• _THE DATA_:
BEGIN

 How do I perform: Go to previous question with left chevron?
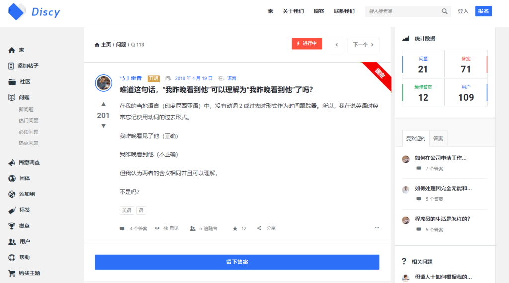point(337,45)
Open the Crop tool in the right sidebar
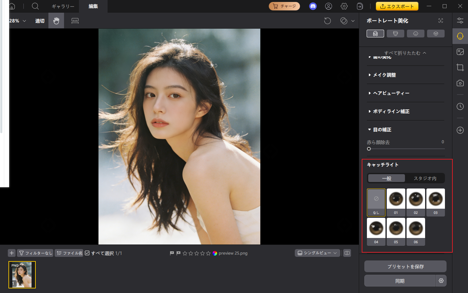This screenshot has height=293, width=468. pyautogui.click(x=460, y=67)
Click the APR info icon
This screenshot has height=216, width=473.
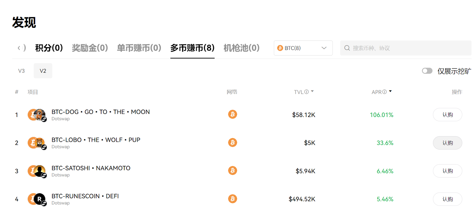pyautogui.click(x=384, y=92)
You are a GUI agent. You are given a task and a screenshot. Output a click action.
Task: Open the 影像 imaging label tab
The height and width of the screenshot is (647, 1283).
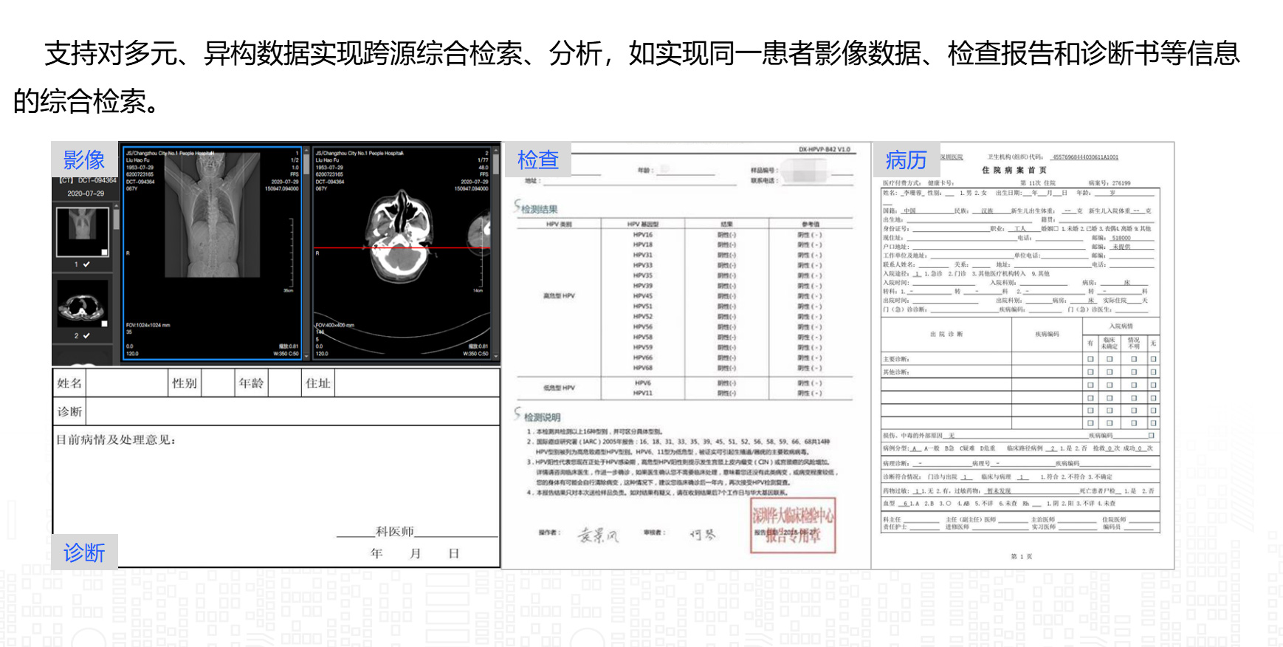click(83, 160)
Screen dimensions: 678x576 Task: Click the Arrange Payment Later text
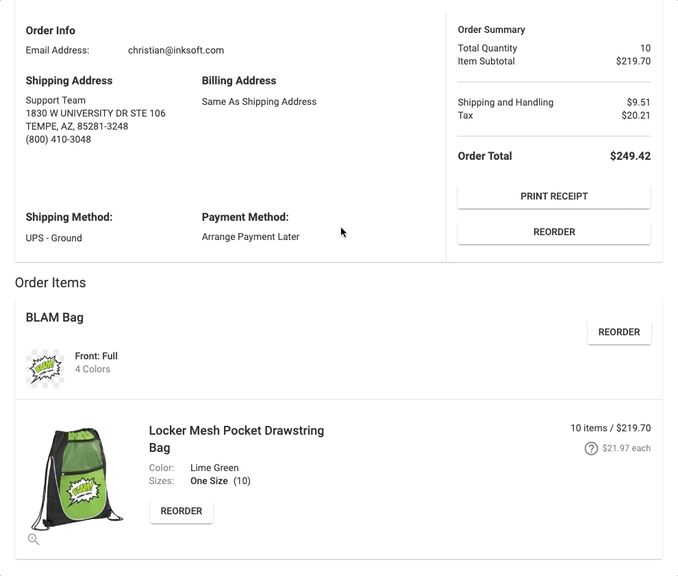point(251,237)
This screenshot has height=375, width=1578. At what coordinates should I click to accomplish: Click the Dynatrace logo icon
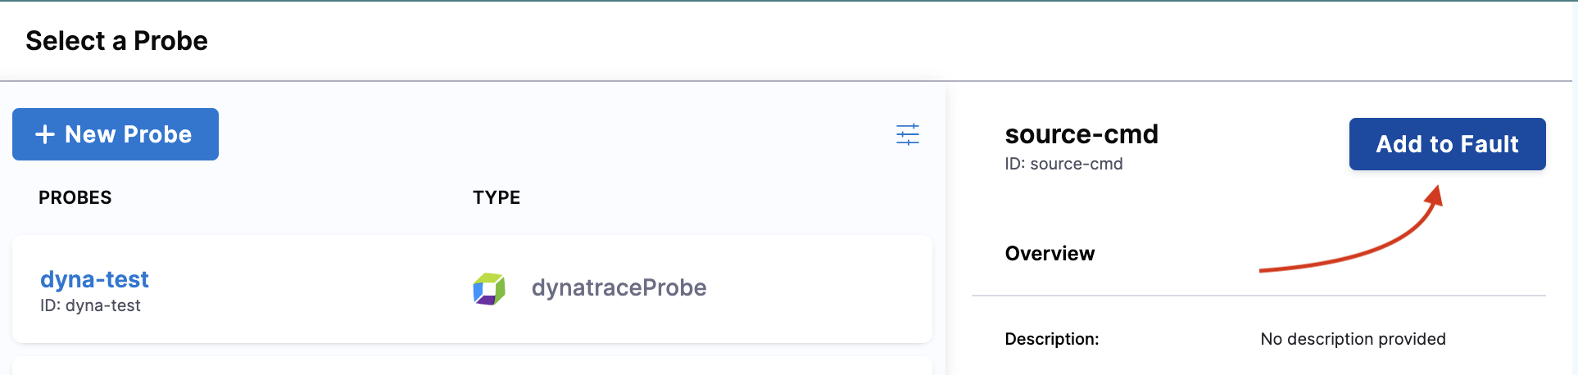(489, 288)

END
BEGIN

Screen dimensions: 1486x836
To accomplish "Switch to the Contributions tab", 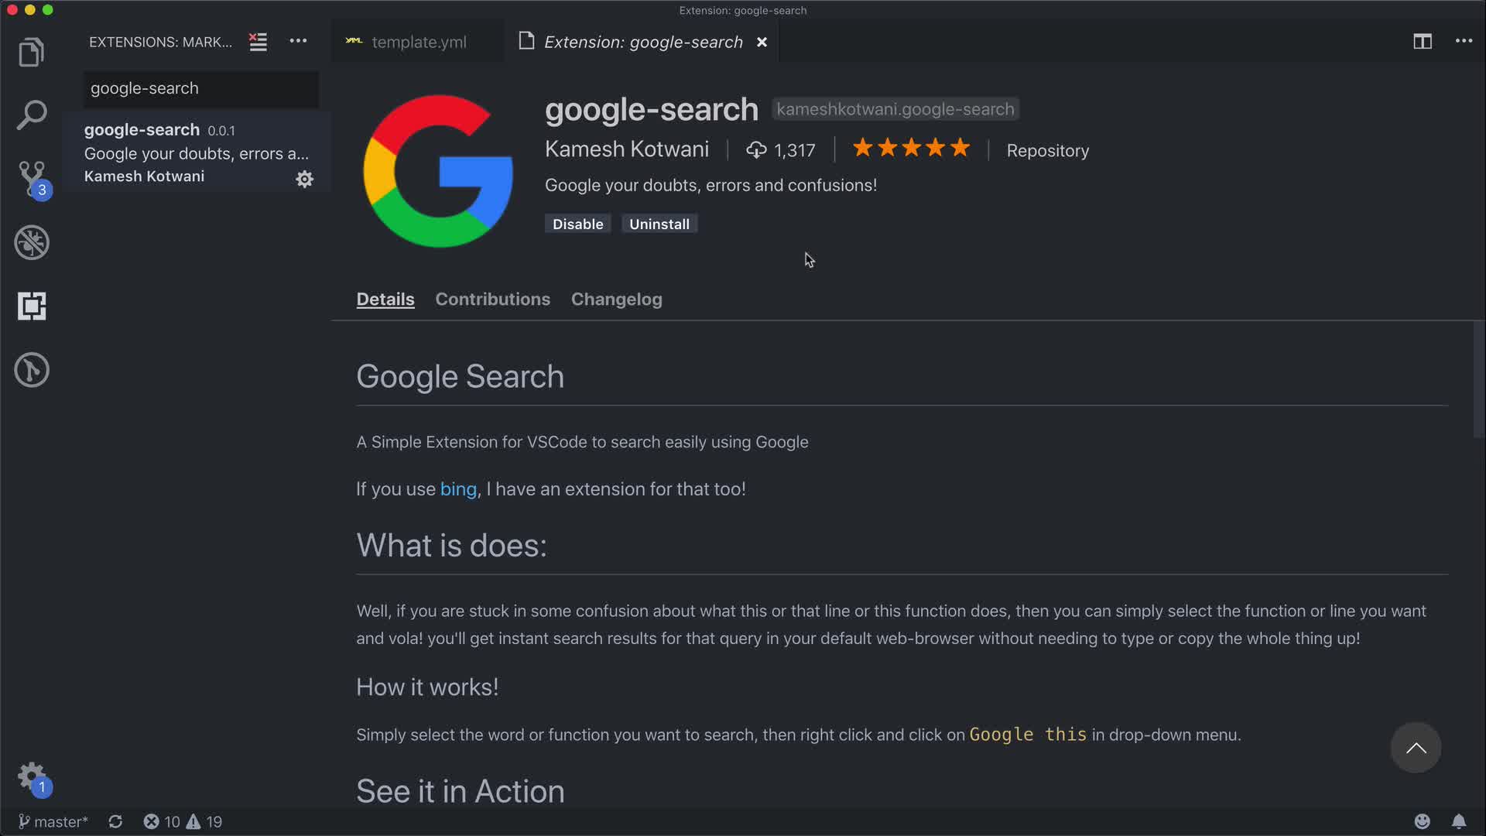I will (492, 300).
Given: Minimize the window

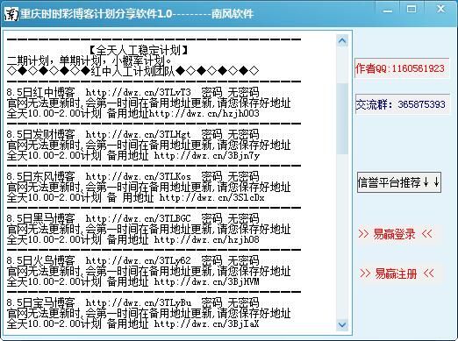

END

• _ABOUT THIS EXERCISE_:
Take the material above from the line containing "How do I perform: Go" up to and including the line containing "Click the APR info icon" and retype it exactly, without any pictures.

• _THE ANSWER_:
 How do I perform: Go to previous question with left chevron?
point(337,45)
Open the Crop tool in the right sidebar
This screenshot has height=293, width=468. pyautogui.click(x=460, y=67)
Click the APR info icon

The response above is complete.